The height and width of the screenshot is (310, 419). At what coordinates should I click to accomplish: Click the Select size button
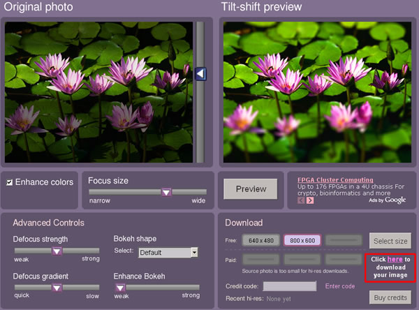(389, 241)
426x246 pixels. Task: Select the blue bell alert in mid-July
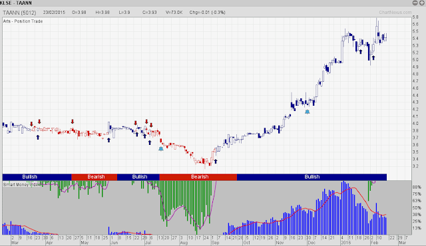161,149
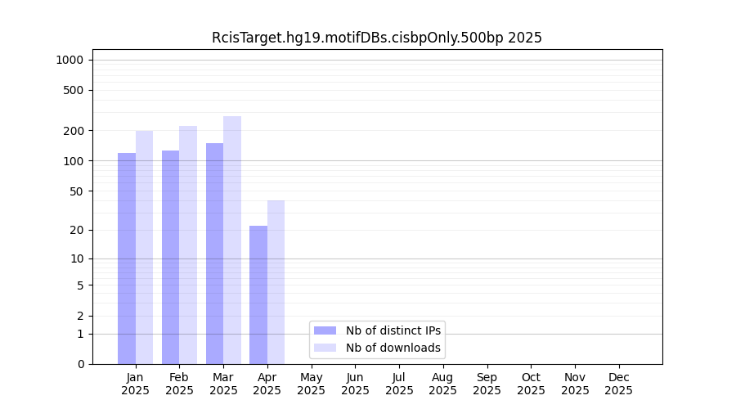Viewport: 736px width, 409px height.
Task: Click the 'May 2025' x-axis label
Action: 312,384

+ + + + + + +

Aim of the task:
If a picture appears among the entries, omit it and reproduce everything else exactly.

Task answer:
The height and width of the screenshot is (310, 419). At what coordinates should I click to accomplish: Click the Select size button
(389, 241)
426x246 pixels. Task: Select the blue bell alert in mid-July
161,149
Viewport: 736px width, 409px height.
Task: Click the 'May 2025' x-axis label
Action: 312,384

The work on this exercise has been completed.